CytoMethIC supported models
ModelID PredictionLabelDescription
rfc_cancertype_TCGA33 TCGA cancer types (N=33)
svm_cancertype_TCGA33 TCGA cancer types (N=33)
xgb_cancertype_TCGA33 TCGA cancer types (N=33)
mlp_cancertype_TCGA33 TCGA cancer types (N=33)
rfc_cancertype_CNS66 CNS Tumor Class (N=66)
svm_cancertype_CNS66 CNS Tumor Class (N=66)
xgb_cancertype_CNS66 CNS Tumor Class (N=66)
mlp_cancertype_CNS66 CNS Tumor Class (N=66)
NA NA
NA NA
NA NA

Pan-Cancer type classification

The below snippet shows a demonstration of the model abstraction working on random forest and support vector models from CytoMethIC models on ExperimentHub.

## for missing data
betas = imputeBetas(sesameDataGet("HM450.1.TCGA.PAAD")$betas)
cmi_predict(betas, ExperimentHub()[["EH8395"]])
## $response
## [1] "PAAD"
## 
## $prob
##  PAAD 
## 0.852
cmi_predict(betas, ExperimentHub()[["EH8396"]])
## $response
## [1] "PAAD"
## 
## $prob
## betas[, attr(model$terms, "term.labels")] 
##                                 0.9864795

Pan-Cancer subtype classification

The below snippet shows a demonstration of the cmi_predict function working to predict the subtype of the cancer.

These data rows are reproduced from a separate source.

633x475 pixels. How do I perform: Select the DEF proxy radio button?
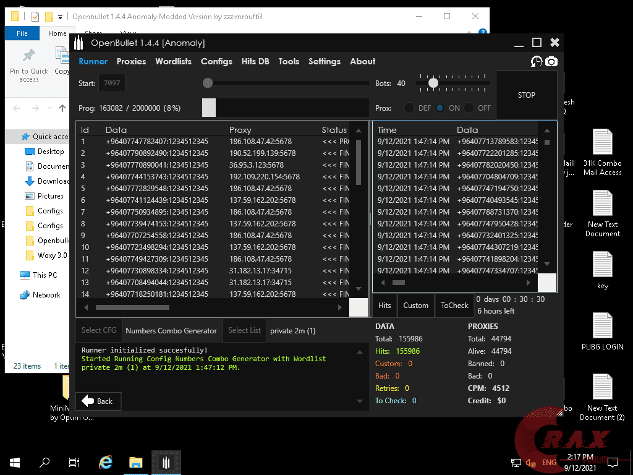[409, 108]
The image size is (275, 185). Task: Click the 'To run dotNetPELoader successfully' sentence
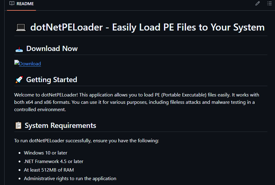[86, 141]
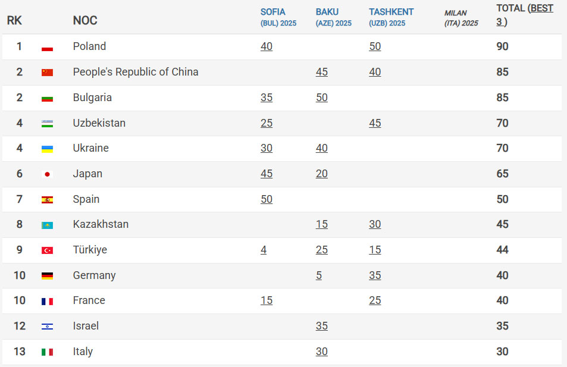Click the Italy flag icon
Viewport: 567px width, 367px height.
(47, 352)
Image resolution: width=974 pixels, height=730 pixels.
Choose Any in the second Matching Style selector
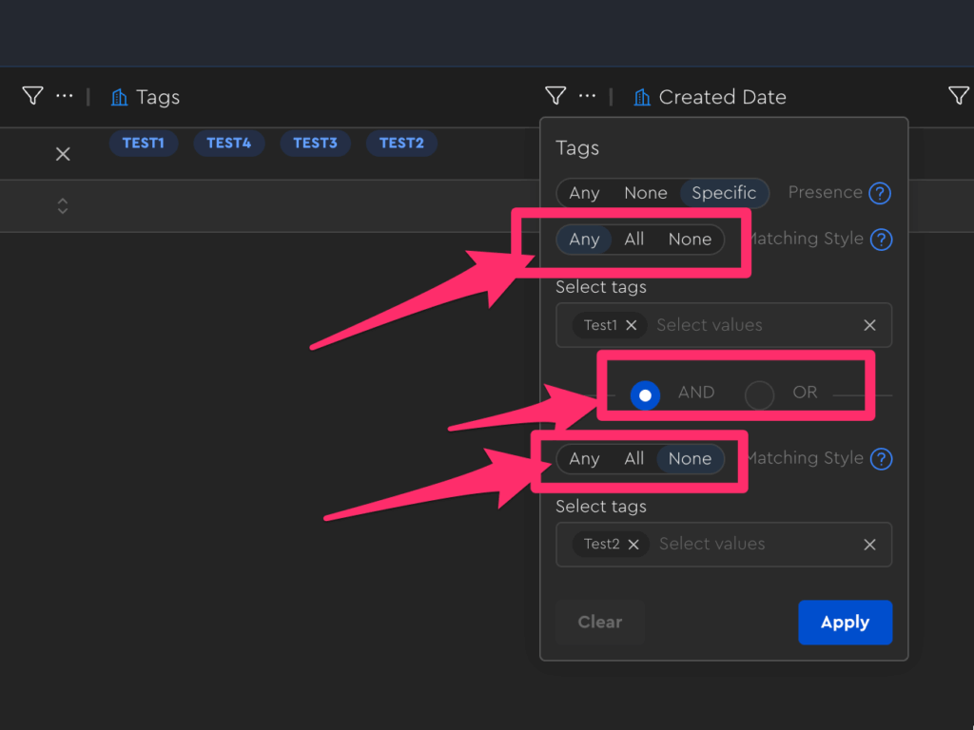pos(584,459)
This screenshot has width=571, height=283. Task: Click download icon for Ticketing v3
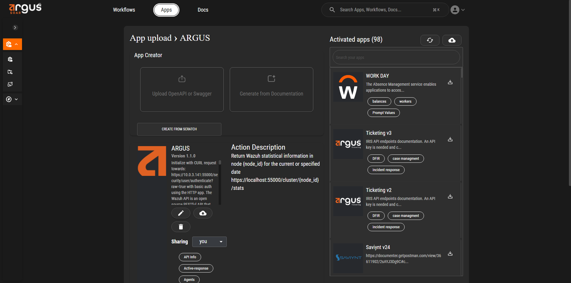(x=450, y=140)
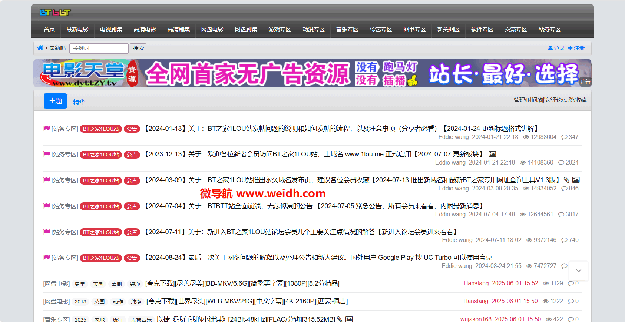
Task: Click the 电影天堂 advertisement banner
Action: click(x=312, y=73)
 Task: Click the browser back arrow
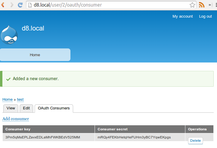(4, 5)
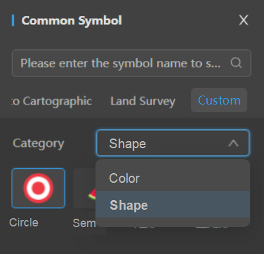The height and width of the screenshot is (254, 264).
Task: Click the truncated Sem symbol label
Action: pos(85,223)
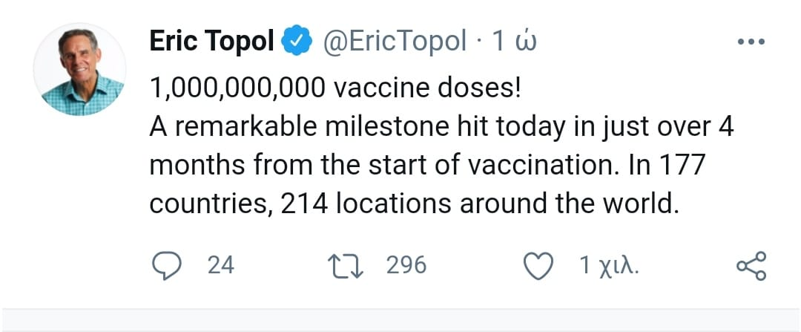Click the display name Eric Topol

212,42
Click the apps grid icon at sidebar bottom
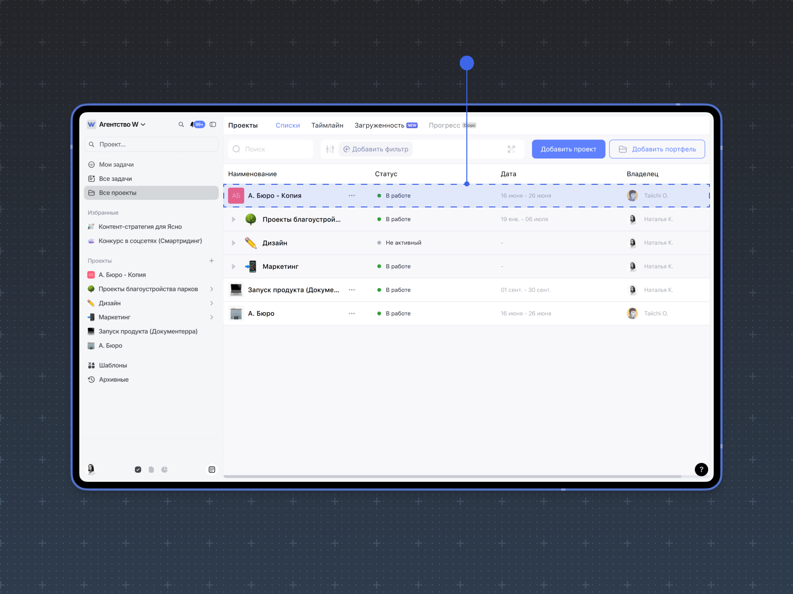This screenshot has height=594, width=793. click(x=212, y=470)
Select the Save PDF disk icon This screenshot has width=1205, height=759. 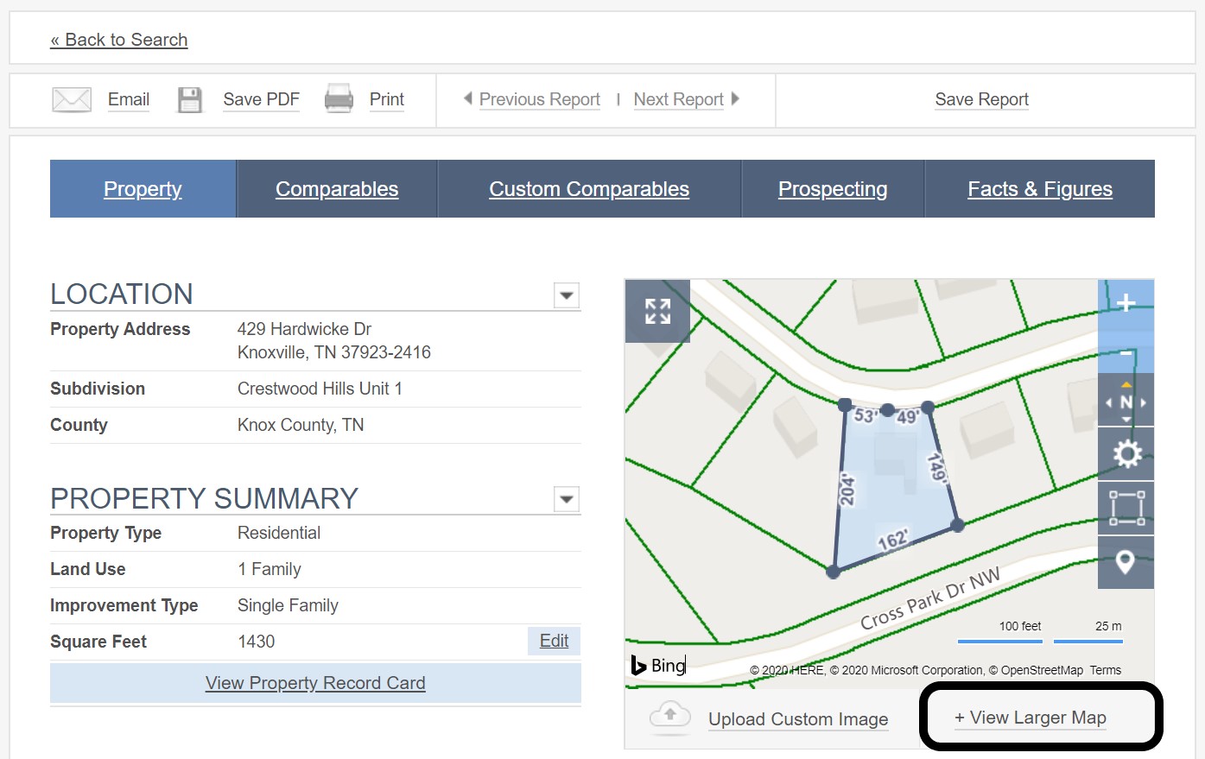coord(189,98)
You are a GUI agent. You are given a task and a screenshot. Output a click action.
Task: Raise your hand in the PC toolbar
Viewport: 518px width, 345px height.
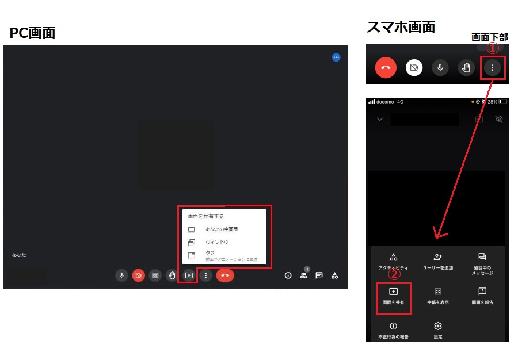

cmi_predict(sesameDataGet("HM450.1.TCGA.PAAD")$betas, ExperimentHub()[["EH8422"]])
## $response
## [1] "GI.CIN"
## 
## $prob
## GI.CIN 
##  0.462

Ethnicity classification

The below snippet shows a demonstration of the cmi_predict function working to predict the ethnicity of the patient.

cmi_predict(sesameDataGet("HM450.1.TCGA.PAAD")$betas, ExperimentHub()[["EH8421"]])
## $response
## [1] "WHITE"
## 
## $prob
## WHITE 
## 0.886

Pan-Cancer COO classification

The below snippet shows a demonstration of the cmi_predict function working to predict the cell of origin of the cancer.

cmi_predict(sesameDataGet("HM450.1.TCGA.PAAD")$betas, ExperimentHub()[["EH8423"]])
## $response
## [1] "C20:Mixed (Stromal/Immune)"
## 
## $prob
## C20:Mixed (Stromal/Immune) 
##                      0.768